The Real Lesson from the AWS Outage
The embarrassing outage of Amazon Web Services this week should open our eyes to a growing problem. Complex systems are difficult to manage, but if they are connected in dependent ways, a fragile result emerges. Such structures are subject to unexpected malfunctions which can sprawl quickly. One of the most knowledgeable technology companies on the planet learned just such a lesson this week. Amazon’s star-child, their cloud services, had a major disruption. It was not a nation-state attack, sophisticated teams of cyber-hackers, or even malicious insiders bent on destruction. Nonetheless, the lessons are telling. The ramifications of which will be important to all of us.
It was one employee, typing a few wrong codes, that caused a significant outage to major portions of the Internet. Amazon worked furiously to contain and recover from the incident. It will have to rebuild trust with customers whom were sold on the resiliency of ‘cloud’ services to avoid such events. Amazon has already stated they will learn from the event and will apply some compartmentalization controls to lessen potential damage in the future. But there is a more significant realization to be made.

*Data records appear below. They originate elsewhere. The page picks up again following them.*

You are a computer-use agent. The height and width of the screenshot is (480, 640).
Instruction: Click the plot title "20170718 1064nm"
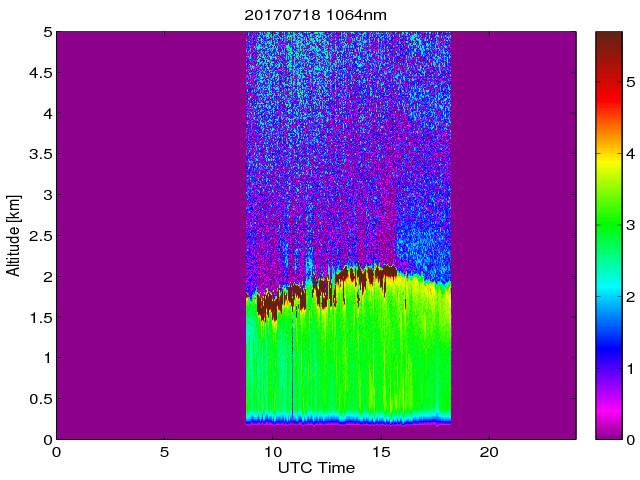(x=316, y=15)

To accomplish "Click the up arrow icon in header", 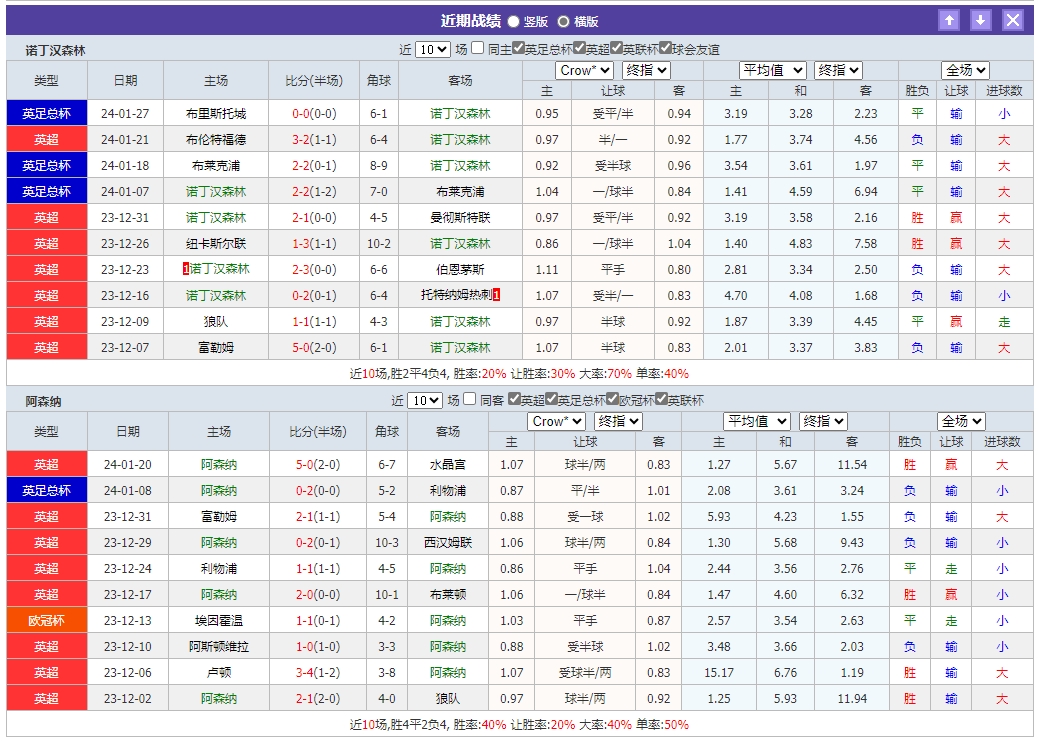I will coord(949,20).
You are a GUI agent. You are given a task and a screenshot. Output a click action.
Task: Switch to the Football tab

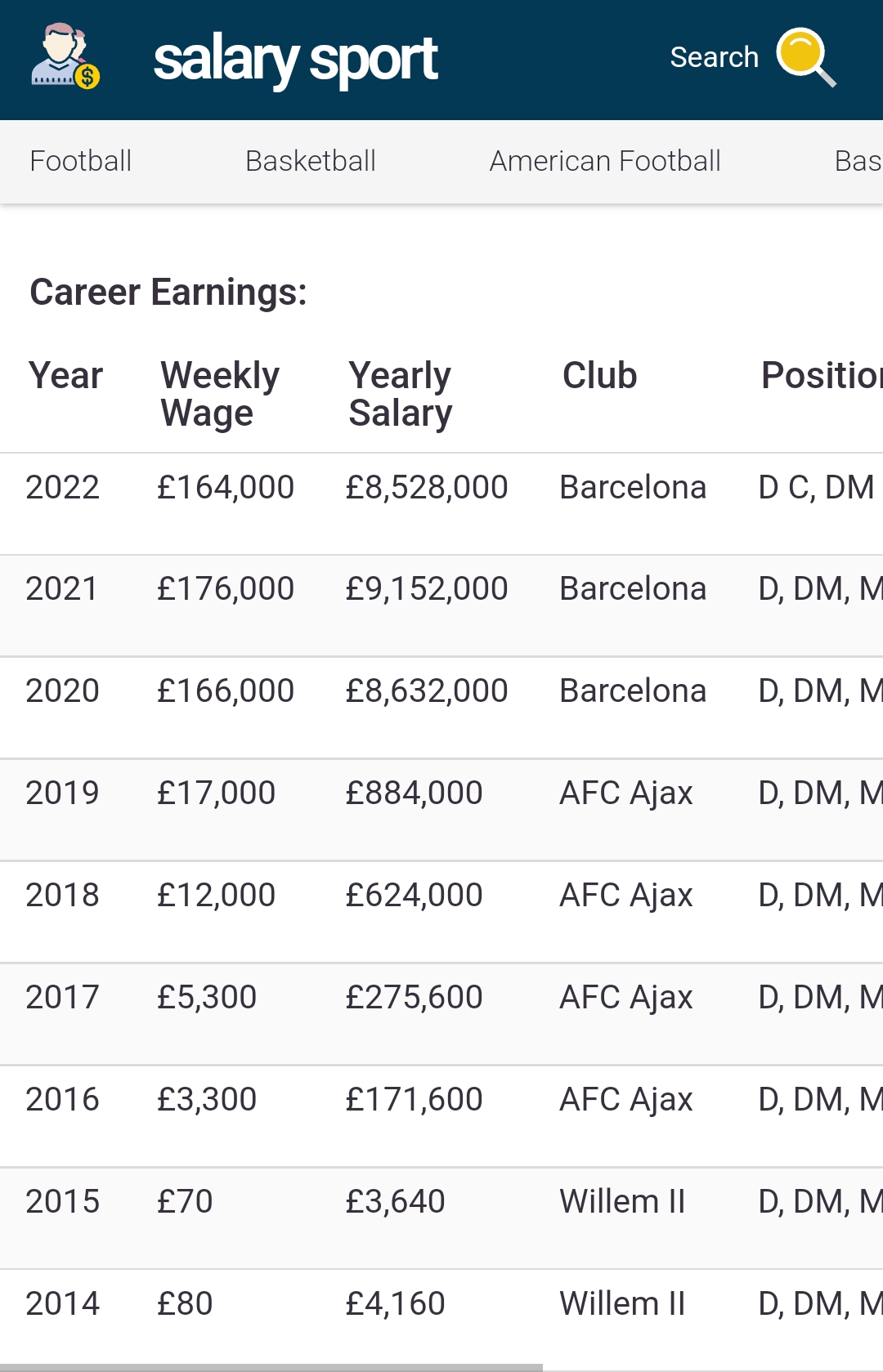[80, 161]
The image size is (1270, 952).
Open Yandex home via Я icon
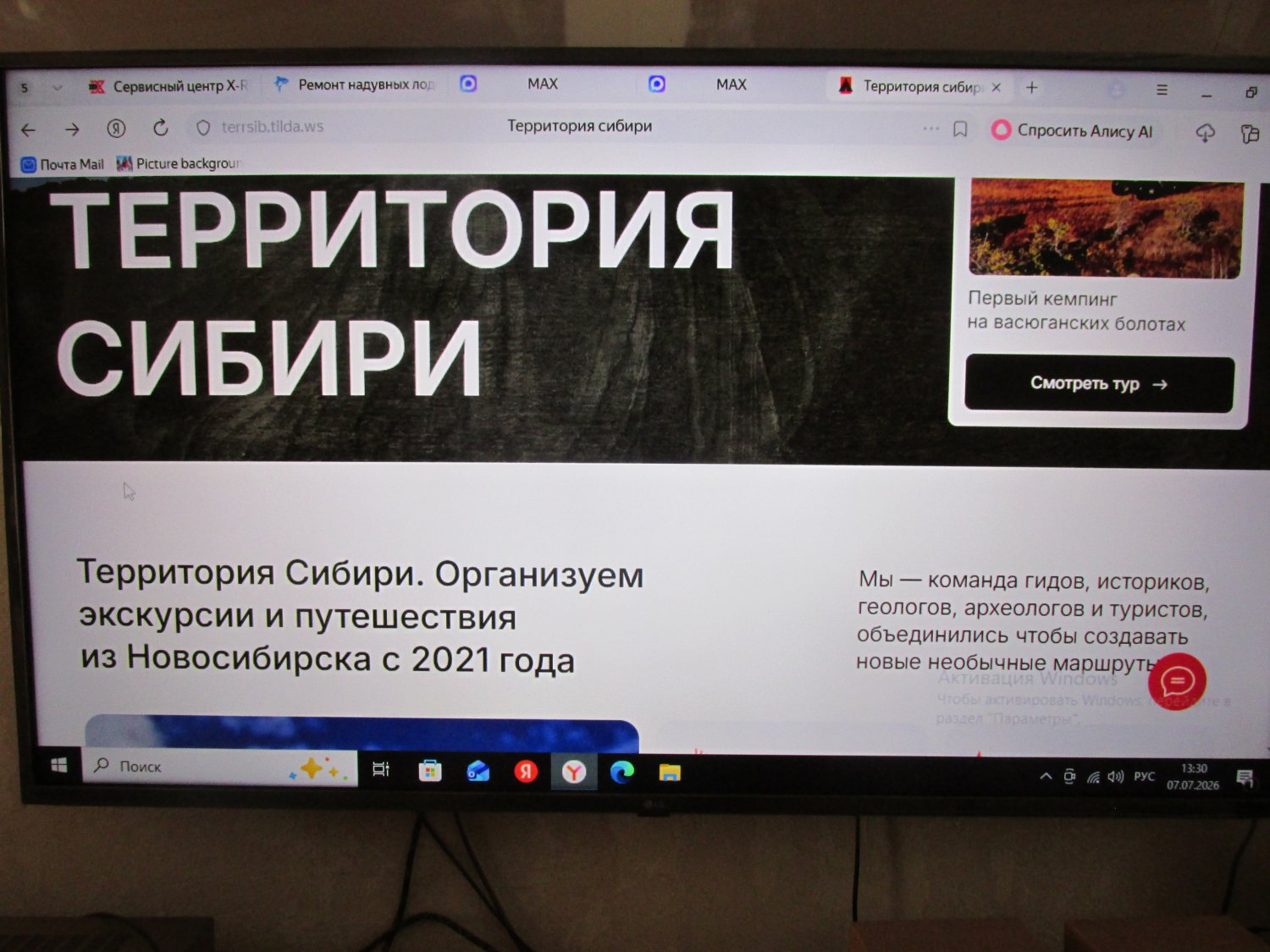(116, 129)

The greater lesson for us all is that when hugely sophisticated systems interconnect with each other, there is an exponential increase in complexity. Due to reliance, authority, and trust, these structures can fail in spectacular fashion. The AWS example show how such a situation allows a series of cascading unintended effects, that cannot easily have been predicted, to occur and cause widespread impacts. As bad as it may have appeared, it was not too severe. If it were an intentional attack from a capable, motivated, and sophisticated attacker, I believe the results would have been catastrophic.
With the AWS outage we can see the impact of an unintentional accident and the difficulty to recover when everyone is working together to resolve the issue. Now imagine what a malicious and focused cyber-threat could do while being stealthy, striving for maximum damage, and actively undermining countermeasures and recovery actions of response teams.
If this were a malicious insider or professional hack, the damage would be a thousand times worse. We would still be picking up the shattered pieces. There would be tears falling from the AWS cloud.
This week it was cloud storage services making websites unavailable. What happens when it is a fleet of autonomous vehicles which put lives at risk or the complex national power grid infrastructure?
We must take a fresh look at understanding threats, risks, countermeasures, and protection practices as individual pieces of the computing world are growing much more complex and being connected. Traditional methods are not sufficient in understanding how chain reactions can occur in the next generation of new technologies and services.